David Johnson: Yes. So, I think you understand it well in terms of model change and what that means is now the announcement is out there, customers are saying that’s the product they want. I think 500 horsepower is a really important figure in trucking around the world. Of course, everyone can drive the 460 horsepower product or the 420 horsepower product. But fleets really like to have that added capability of 500 horsepower. And so it is some kind of magic number that’s really important in the marketplace, and customers are wanting that. Moreover, in long-haul trucking, people want to go as far as they can go in trucking. And so, the extended range that is offered through the efficiency that was unlocked in the product and the range that was unlocked by a larger tank also very appealing.

Dataset items
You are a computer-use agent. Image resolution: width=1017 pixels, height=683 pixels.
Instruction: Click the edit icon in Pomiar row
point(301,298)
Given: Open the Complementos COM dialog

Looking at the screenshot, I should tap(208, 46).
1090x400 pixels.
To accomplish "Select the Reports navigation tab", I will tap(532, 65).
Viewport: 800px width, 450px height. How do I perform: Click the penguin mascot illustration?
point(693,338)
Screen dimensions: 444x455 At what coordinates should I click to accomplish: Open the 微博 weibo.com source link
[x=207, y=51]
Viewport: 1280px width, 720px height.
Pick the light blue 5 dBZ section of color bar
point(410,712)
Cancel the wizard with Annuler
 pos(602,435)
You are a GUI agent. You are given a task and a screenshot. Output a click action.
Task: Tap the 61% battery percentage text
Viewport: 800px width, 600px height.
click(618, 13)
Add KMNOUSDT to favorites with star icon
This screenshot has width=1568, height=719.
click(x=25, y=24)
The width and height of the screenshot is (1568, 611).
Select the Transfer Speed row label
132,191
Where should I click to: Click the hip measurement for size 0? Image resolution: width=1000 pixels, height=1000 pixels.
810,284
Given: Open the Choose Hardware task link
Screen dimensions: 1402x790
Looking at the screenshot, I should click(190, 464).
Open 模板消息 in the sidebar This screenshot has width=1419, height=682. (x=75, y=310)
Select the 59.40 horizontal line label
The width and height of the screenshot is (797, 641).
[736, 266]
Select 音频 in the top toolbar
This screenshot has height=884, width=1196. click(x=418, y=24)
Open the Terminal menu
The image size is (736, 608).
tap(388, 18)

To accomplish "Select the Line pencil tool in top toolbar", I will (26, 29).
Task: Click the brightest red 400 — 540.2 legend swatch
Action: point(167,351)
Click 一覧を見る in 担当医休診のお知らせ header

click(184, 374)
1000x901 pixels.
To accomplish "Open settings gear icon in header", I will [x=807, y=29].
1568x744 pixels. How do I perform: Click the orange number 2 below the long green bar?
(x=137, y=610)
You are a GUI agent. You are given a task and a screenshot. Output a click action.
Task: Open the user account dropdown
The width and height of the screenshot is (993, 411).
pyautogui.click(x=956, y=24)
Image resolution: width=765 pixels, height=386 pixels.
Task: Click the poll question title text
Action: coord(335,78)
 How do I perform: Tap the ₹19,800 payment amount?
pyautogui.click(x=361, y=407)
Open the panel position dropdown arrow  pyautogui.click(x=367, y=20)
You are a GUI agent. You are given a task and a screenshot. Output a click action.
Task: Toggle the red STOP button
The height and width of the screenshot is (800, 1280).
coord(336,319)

• [Work order] Write out the part of the trucking excerpt from "David Johnson: Yes." to "also very appealing." word for word. Work from the trucking excerpt alone.

• [Task answer]
David Johnson: Yes. So, I think you understand it well in terms of model change and what that means is now the announcement is out there, customers are saying that’s the product they want. I think 500 horsepower is a really important figure in trucking around the world. Of course, everyone can drive the 460 horsepower product or the 420 horsepower product. But fleets really like to have that added capability of 500 horsepower. And so it is some kind of magic number that’s really important in the marketplace, and customers are wanting that. Moreover, in long-haul trucking, people want to go as far as they can go in trucking. And so, the extended range that is offered through the efficiency that was unlocked in the product and the range that was unlocked by a larger tank also very appealing.